Ansia per due italiani scomparsi in Libia, e in Israele è scontro sui maltrattamenti alla Flotilla

La rete internazionale degli attivisti della Flotilla affronta una grave emergenza in Libia e in Israele. In Libia, si sono perse le tracce di un gruppo di volontari, tra cui due italiani, un pugliese e una piemontese. La portavoce della Flotilla, Maria Elena Delia, ha comunicato all’ANSA che il gruppo, composto da una decina di attivisti, era entrato a Sirte per negoziare la ripartenza del Land Convoy. Si teme che possano essere stati arrestati. L’Unità di crisi della Farnesina è già attiva per verificare la situazione dei due connazionali.

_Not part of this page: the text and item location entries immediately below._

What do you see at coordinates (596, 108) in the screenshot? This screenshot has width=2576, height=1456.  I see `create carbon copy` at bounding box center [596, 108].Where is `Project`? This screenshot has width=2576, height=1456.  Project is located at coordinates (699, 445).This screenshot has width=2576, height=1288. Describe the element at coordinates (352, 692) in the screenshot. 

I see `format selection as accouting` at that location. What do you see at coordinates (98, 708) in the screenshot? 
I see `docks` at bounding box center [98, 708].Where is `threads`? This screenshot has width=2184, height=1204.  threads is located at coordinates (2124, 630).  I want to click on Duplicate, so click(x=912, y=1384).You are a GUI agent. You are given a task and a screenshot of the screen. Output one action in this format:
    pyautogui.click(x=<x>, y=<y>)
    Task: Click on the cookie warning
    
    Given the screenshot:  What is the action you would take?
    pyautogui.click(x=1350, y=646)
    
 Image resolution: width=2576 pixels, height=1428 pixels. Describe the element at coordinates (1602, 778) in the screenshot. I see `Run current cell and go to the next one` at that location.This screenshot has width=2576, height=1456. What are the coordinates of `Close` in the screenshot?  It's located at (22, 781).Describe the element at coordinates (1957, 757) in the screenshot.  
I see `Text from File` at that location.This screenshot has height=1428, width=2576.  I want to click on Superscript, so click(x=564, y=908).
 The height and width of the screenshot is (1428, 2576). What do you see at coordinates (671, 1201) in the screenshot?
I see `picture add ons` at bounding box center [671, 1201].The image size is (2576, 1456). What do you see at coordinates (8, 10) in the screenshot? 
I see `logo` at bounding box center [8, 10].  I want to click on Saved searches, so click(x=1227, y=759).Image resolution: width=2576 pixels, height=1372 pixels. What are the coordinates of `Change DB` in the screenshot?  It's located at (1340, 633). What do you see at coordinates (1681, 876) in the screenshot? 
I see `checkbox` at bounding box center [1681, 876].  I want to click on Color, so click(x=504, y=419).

In Israele, la Flotilla è al centro di una polemica istituzionale dopo la diffusione di video che mostrano maltrattamenti ai danni degli attivisti della Global Sumud Flotilla. Le immagini, condivise dal ministro della Sicurezza Nazionale Itamar Ben-Gvir, hanno suscitato la condanna del presidente Isaac Herzog, che ha definito gli atti brutali e ha criticato i coloni violenti in Cisgiordania. Ben-Gvir ha risposto su X, affermando che Herzog non è degno di essere presidente.

Le Forze di Difesa Israeliane (IDF) hanno respinto le accuse di violenza, sottolineando che i loro ordini prevedono un trattamento rispettoso per gli attivisti. Hanno chiarito che, una volta sbarcati ad Ashdod, la responsabilità della sorveglianza degli attivisti è passata al personale del servizio penitenziario e della polizia, sotto il ministero di Ben-Gvir.